Inflação oficial fica em 0,11% em agosto e em 3,43% em 12 meses

0

O Índice Nacional de Preços ao Consumidor Amplo (IPCA), considerado a inflação oficial do país, ficou em 0,11% em agosto, ante uma alta de 0,19% em julho, segundo divulgou nesta sexta-feira (6) o Instituto Brasileiro de Geografia e Estatística (IBGE).

Com o resultado, o índice acumula alta de 2,54% em 8 meses. Em 12 meses, o IPCA acelerou para 3,43%, acima dos 3,22% registrados nos 12 meses imediatamente anteriores, mas permanece bem abaixo da meta de 4,25% definida pelo governo para o ano, o que reforça as apostas de novos cortes na taxa básica de juros, atualmente em 6% ao ano, mínima histórica.


-Continua depois da publicidade ©-

Em agosto de 2018, houve deflação de 0,09%.

“Esse avanço [no acumulado em 12 meses] de 3,22 para 3,43% é justamente porque saiu dessa série de 12 meses a deflação registrada em agosto do ano passado”, observou o gerente do Sistema Nacional de Índices de Preços do IBGE, Pedro Kislanov da Costa.

Alimentos e transportes freiam inflação

Na passagem de julho para agosto, houve deflação em 3 dos 9 grupos de produtos e serviços pesquisados pelo IBGE. As maiores queda de preços vieram dos grupos “Alimentação e bebidas” (-0,35%) e “Transportes” (-0,39%), que contribuíram com -0,09 p.p. e -0,07 p.p., respectivamente, na composição do IPCA. Já o grupo “Saúde e cuidados pessoais” recuou 0,03%.

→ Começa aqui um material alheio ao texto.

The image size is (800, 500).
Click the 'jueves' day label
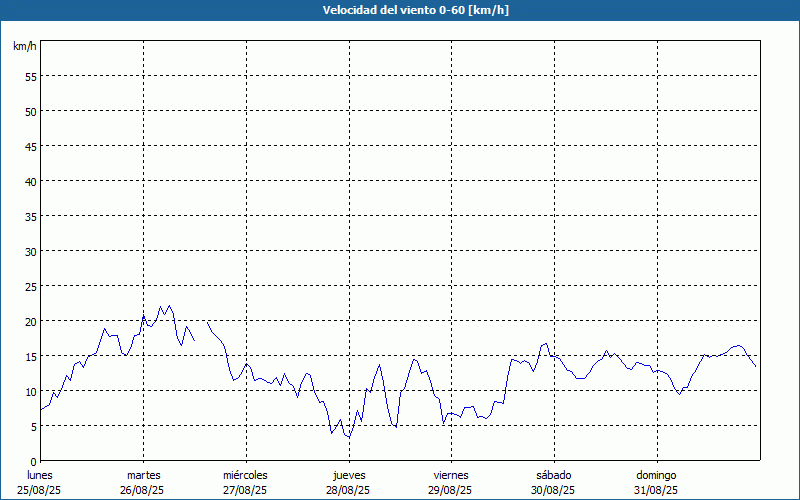[x=348, y=475]
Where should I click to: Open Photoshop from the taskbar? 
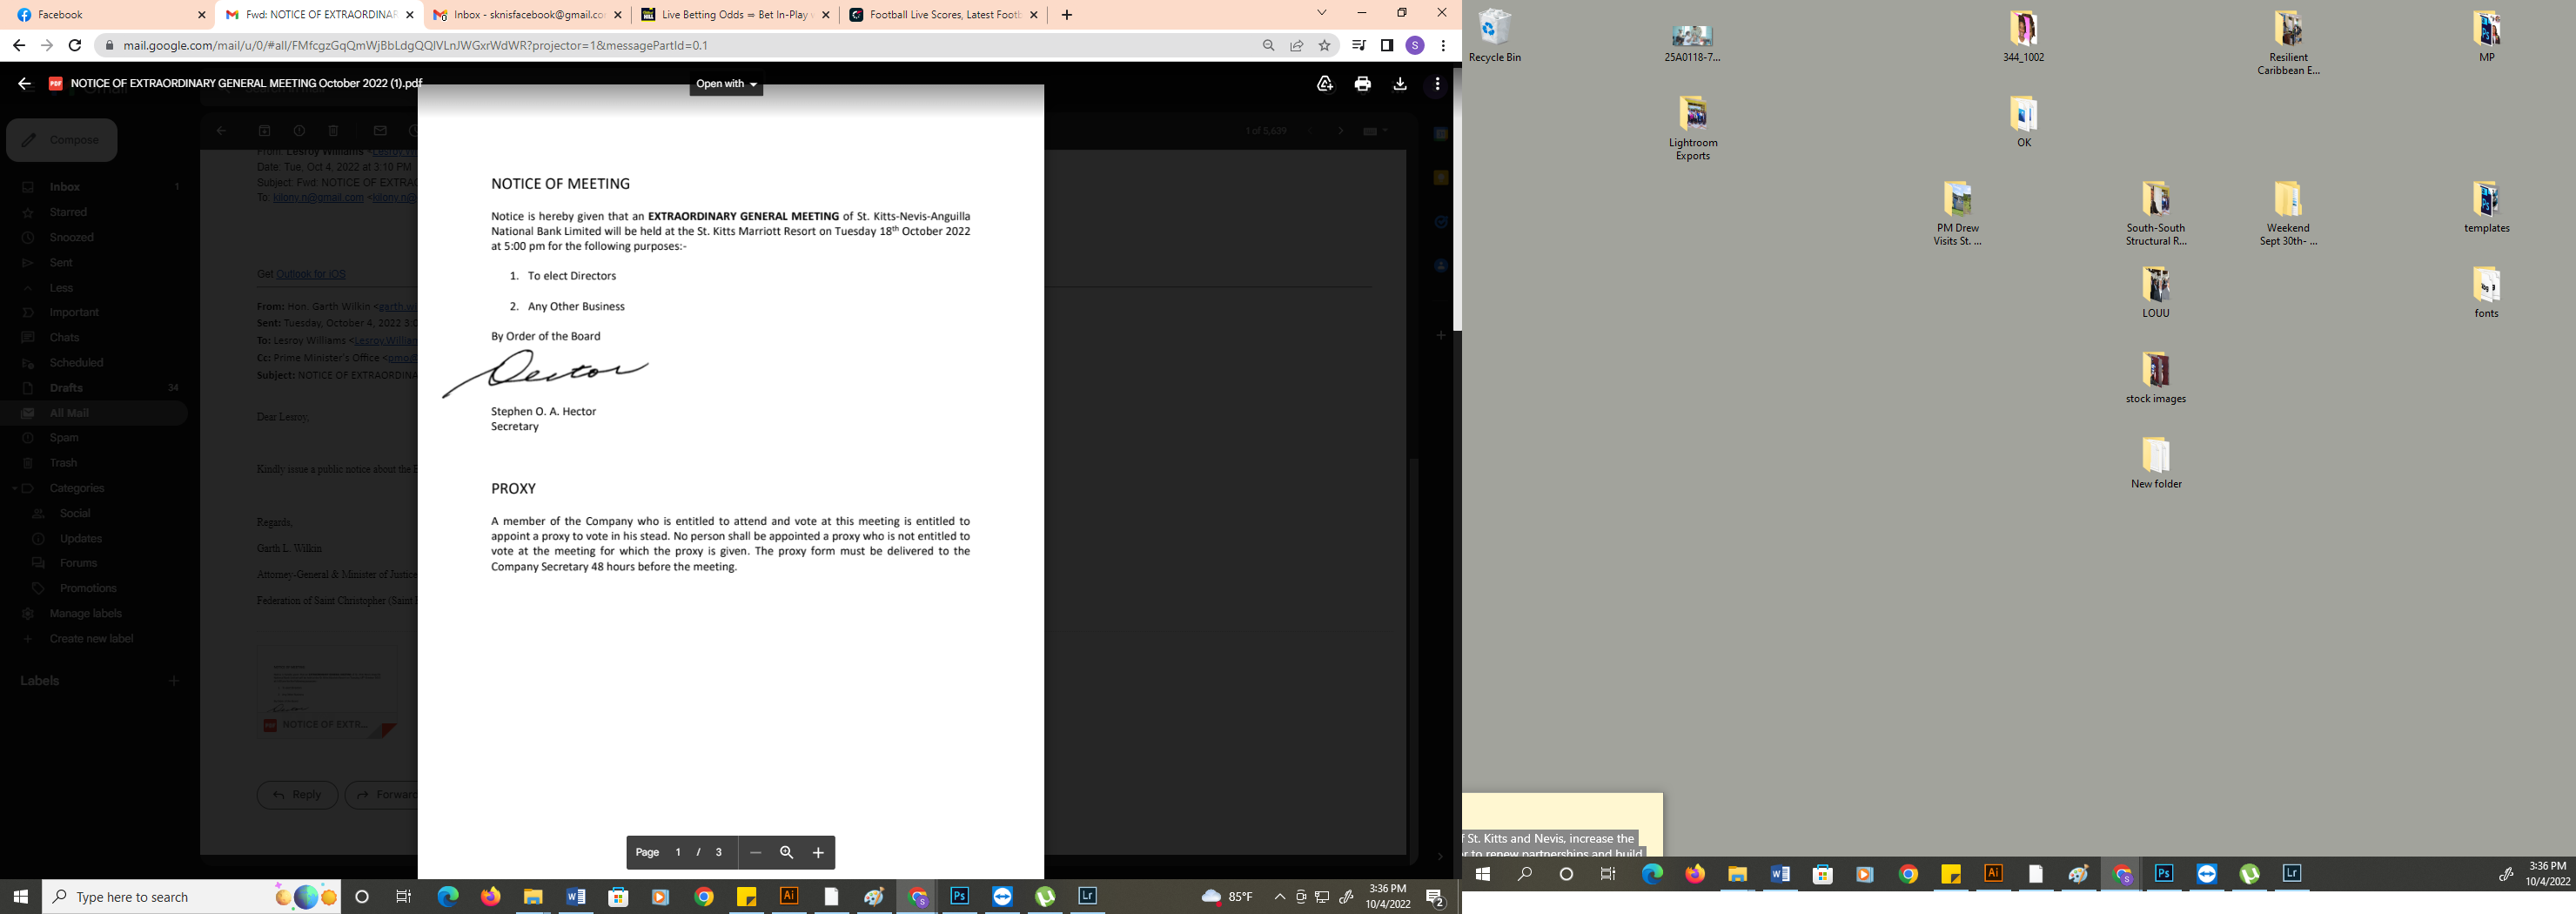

Entre as maiores quedas no mês, destaque para o grupamento alimentação no domicílio (-0,84%) e os itens tomate (-24,49%), batata-inglesa (-9,11%), hortaliças e verduras (-6,53%) e carnes (-0,75%).

No grupo Transportes, os principais recuos foram nos preços das passagens aéreas (-15,66%), gasolina (-0,45%) e o óleo diesel (-0,76%).

No lado das altas, o grupo “Habitação” teve alta média de 1,19%, representando o principal impacto na inflação do mês.

Veja a inflação de agosto por grupos pesquisados e o impacto de cada um no índice geral:

  • Alimentação e Bebidas: -0,35% (-0,09 ponto percentual)
  • Habitação: 1,19% (0,19 p.p.)
  • Artigos de Residência: 0,56% (0,02 p.p.)
  • Vestuário: 0,23% (0,01 p.p.)
  • Transportes: -0,39% (-0,07 p.p.)
  • Saúde e Cuidados Pessoais: -0,03% (0 p.p.)
  • Despesas Pessoais: 0,31% (0,04 p.p.)
  • Educação: 0,16% (0,01 p.p.)
  • Comunicação: 0,09% (0 p.p.)

Perspectivas e meta de inflação

A meta central de inflação deste ano é de 4,25%, e o intervalo de tolerância varia de 2,75% a 5,75%. A meta é fixada pelo Conselho Monetário Nacional (CMN). Para alcançá-la, o Banco Central eleva ou reduz a taxa básica de juros da economia (Selic), que foi reduzida no final de julho para 6% ao ano.

Os analistas das instituições financeiras continuam projetando para o ano uma inflação abaixo do centro da meta central do governo, com uma taxa de 3,59% em 2019, segundo dados do boletim Focus do Banco Central. Para 2020, o mercado financeiro manteve a estimativa de inflação em 3,85%. No próximo ano, a meta central de inflação é de 4% e terá sido oficialmente cumprida se o IPCA oscilar entre 2,5% e 5,5%.

Na última semana, os analistas do mercado financeiro mantiveram a previsão da Selic para o final de 2019 em 5% ao ano. Com isso, o mercado indica esperar mais cortes na taxa básica de juros em 2019. Para o fim de 2020, a estimativa do mercado financeiro para a Selic é de 5,25% ao ano.

INPC em agosto foi de 0,12%

O Índice Nacional de Preços ao Consumidor (INPC), usado como referência para os reajustes salariais, ficou em 0,12% em agosto, acima da taxa de 0,10% de julho. O acumulado do ano está em 2,68% e o dos últimos doze meses foi para 3,28%, contra 3,16% nos 12 meses imediatamente anteriores.